The Experiential and Conceptual Limits of Artificial Intelligence
The current race to build artificial intelligence raises a fundamental question: does successfully imitating human behavior amount to understanding human experience? AI systems are now highly capable at generating language, solving problems, and predicting patterns in data. However, these abilities should not be confused with consciousness or lived experience.
Current AI systems do not possess subjective awareness, biological needs, a sense of mortality, or emotions. As a result, there may be important limits to how deeply they can understand certain aspects of human life, particularly if one adopts the view that understanding is inseparable from lived and firsthand experience. Some functionalist theories suggest that understanding is achieved through appropriate patterns of behavior or information processing rather than through subjective experience. On such accounts, the limitations of AI would be interpreted differently.
Empathy and psychological understanding remain areas of uncertainty. Humans develop their understanding of emotions through personal experiences of vulnerability, loss, fear, joy, and social connection. AI systems learn from patterns in data rather than through direct experience. This distinction becomes especially important in situations involving grief, trauma, or mental health support, where emotional understanding may involve more than accurate language generation.

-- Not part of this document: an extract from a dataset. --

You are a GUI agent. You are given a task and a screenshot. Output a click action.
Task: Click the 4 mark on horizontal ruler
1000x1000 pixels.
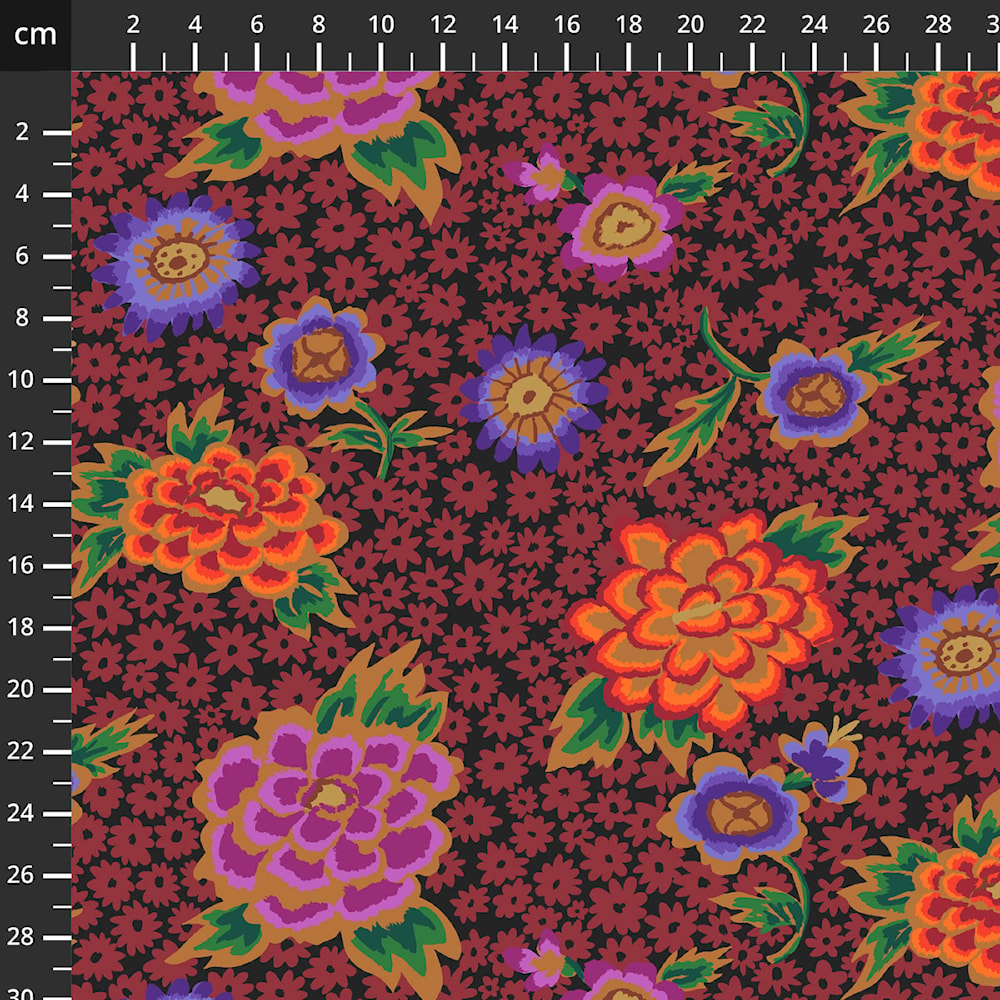click(195, 25)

Modern AI systems are often built using large neural networks whose internal processes are difficult to interpret in a transparent and human-comprehensible manner. This challenge, commonly known as the “black box” problem, complicates efforts to understand how and why a system reaches a particular conclusion. Although these models can achieve high accuracy, their lack of transparency makes it difficult to explain why a specific output was produced. This can reduce trust and make it more difficult to identify errors and biases.
Another well-documented challenge is the tendency of AI systems to generate false or misleading information. Unlike traditional software, which follows explicit rules, large language models generate responses by modeling probabilistic relationships across language and data (such as predicting the most likely sequence of words). As a result, they can sometimes produce inaccurate or unsupported statements that nevertheless appear convincing. Researchers evaluate these risks through various methods, including benchmark testing, adversarial evaluations, human review, and statistical analysis. Although AI developers extensively test their systems before deployment, there is ongoing debate about whether current standards are sufficient for systems that may influence critical decisions.
Public understanding of AI is further complicated by the language used to describe these systems. AI research draws from multiple disciplines, including computer science, mathematics, linguistics, psychology, neuroscience, and statistics. Researchers have used various metaphors to explain complex technical concepts throughout history. Terms such as “neural network,” “attention,” “temperature,” and “hallucination” are useful within technical contexts, but they can be confusing when interpreted literally.
For example, “temperature” refers to a mathematical parameter that influences the randomness of generated outputs. “Attention” describes a mechanism that allows a model to prioritize certain information during processing. Likewise, “hallucination” is commonly used to describe instances in which an AI system generates information that is false or unsupported. Although these terms are useful within technical contexts, they can unintentionally encourage people to attribute human characteristics to systems that do not possess human minds.
Attributing human qualities to AI can influence public discussions about its strengths and weaknesses. When AI systems are described using language associated with thinking, feeling, or perception, people may overestimate what these technologies actually understand. This raises a broader philosophical question about the nature of meaning and understanding. Are these issues primarily about using something correctly and making it function effectively, or do they also depend on lived experience and active engagement with the world? Policymakers, researchers, and the public would benefit from a clearer distinction between human cognition and statistical pattern recognition.
Artificial intelligence has already demonstrated enormous practical value, and its capabilities will likely continue to expand. Nevertheless, important questions remain about transparency, reliability, responsibility, and the relationship between language generation and genuine understanding. Addressing these challenges requires not only technical improvements but also careful communication about what AI systems are and are not. A balanced view of AI enables society to identify where these technologies can be trusted and where caution is needed. Moving beyond hype and fear allows society to make informed decisions about AI’s use and regulation.